For weeks, customers of large banks in the United Kingdom, Spain and Germany, have been duped by phishing emails into installing the MetaFisher Trojan, and putting their machines under the control of one of the most sophisticated botnets known so far.
"This is one of those big, under-the-radar threats that we've been concerned about" for some time said Ken Dunham, director of the rapid response team at VerSign's iDefense unit. "There has been a trend away from big-bang attacks to very targeted and sophisticated attacks that take place right under your nose. This is one of them."
According to Dunham, hackers have been sending out hundreds of thousands of e-mails prompting users in those three countries to visit malicious Web sites that use a Windows Metafile (WMF) exploit to download a Trojan program called MetaFisher on a victim's computer.
The Trojan, which is also known as Spy-Agent and PWS, is then used to collect and send bank account and personal information from the compromised system to remote servers where the data is harvested.
What sets MetaFisher apart from the hundreds of other similar Trojan programs is the sophistication of the command-and-control servers used to control it, said Eric Sites, vice president of research and development at Sunbelt Software.

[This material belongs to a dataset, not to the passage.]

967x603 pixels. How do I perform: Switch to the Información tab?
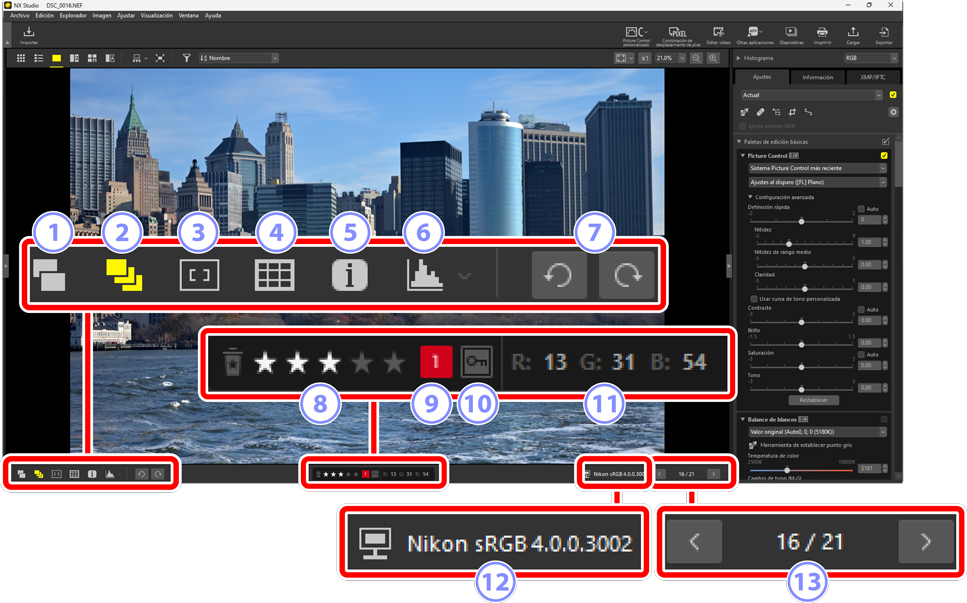(x=817, y=77)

"We have seen many Trojans with Web back-ends that collect data and send a few commands back to the bot," Sites said. In contrast, MetaFisher's management interface reveals a level of sophistication usually found only in professional IT departments, he said.

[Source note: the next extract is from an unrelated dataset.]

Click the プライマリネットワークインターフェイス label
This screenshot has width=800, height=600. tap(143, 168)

According to Dunham, MetaFisher uses a PHP-based Web site to track infections by country and to manage variants and scripts. It also includes a query routine to easily filter stolen data and find keylogger and account data for specific keywords, he said.

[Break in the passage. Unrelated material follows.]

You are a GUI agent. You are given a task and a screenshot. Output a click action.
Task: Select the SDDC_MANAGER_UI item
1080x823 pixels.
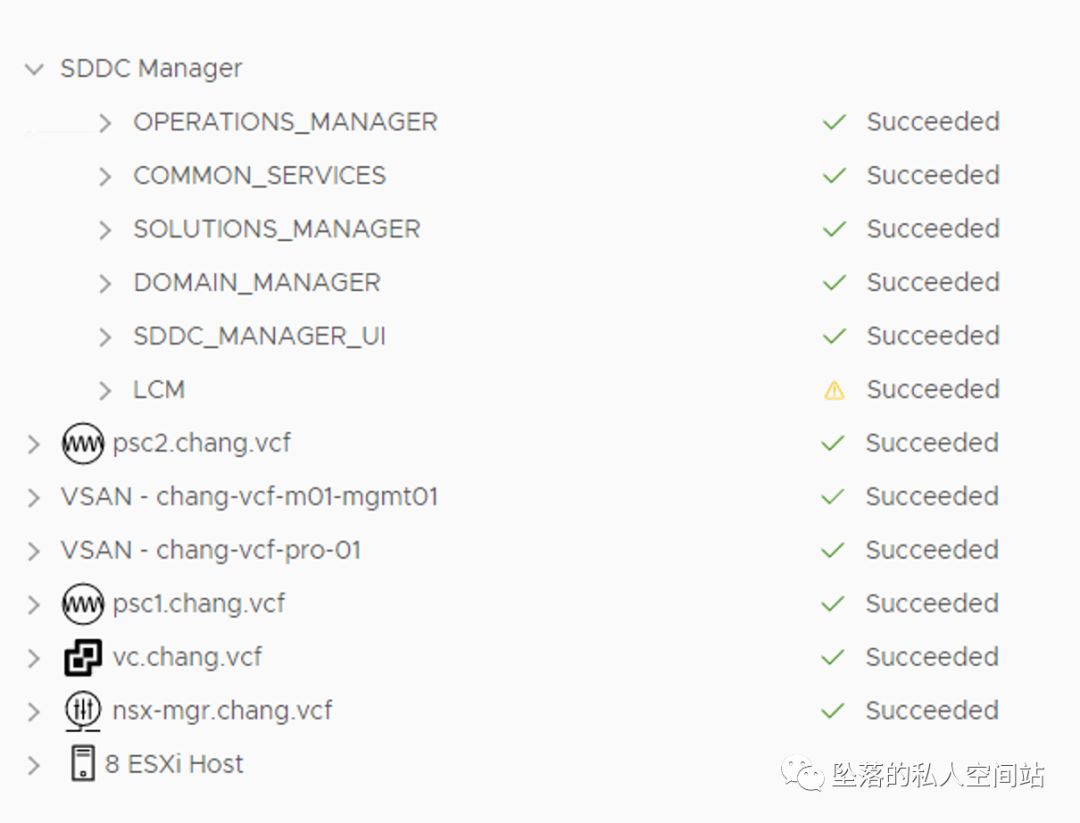pos(259,336)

The command-and-control servers also allow hackers to modify the behavior of the bots based on information gathered from compromised systems, Sites said. For instance, the attack instructions and exploits that get downloaded on a victim's computer might vary based on the operating system.
For the moment, a vast majority of the installed MetaFisher bots are programmed to steal passwords, personal ID numbers and other information from compromised users who visit specific banking Web sites in the UK, Spain and Germany, Dunham and Sites said.
One of the command-and-control servers collecting stolen data is based in Washington, DC, Sites said. Over a four-day period ending today, about 29,000 infected computers reported back to this Web site with stolen data 561,857 times, Sites said.
The Internet service provider that hosts the illegal Web site has so far refused to respond to requests to shut it down, he said.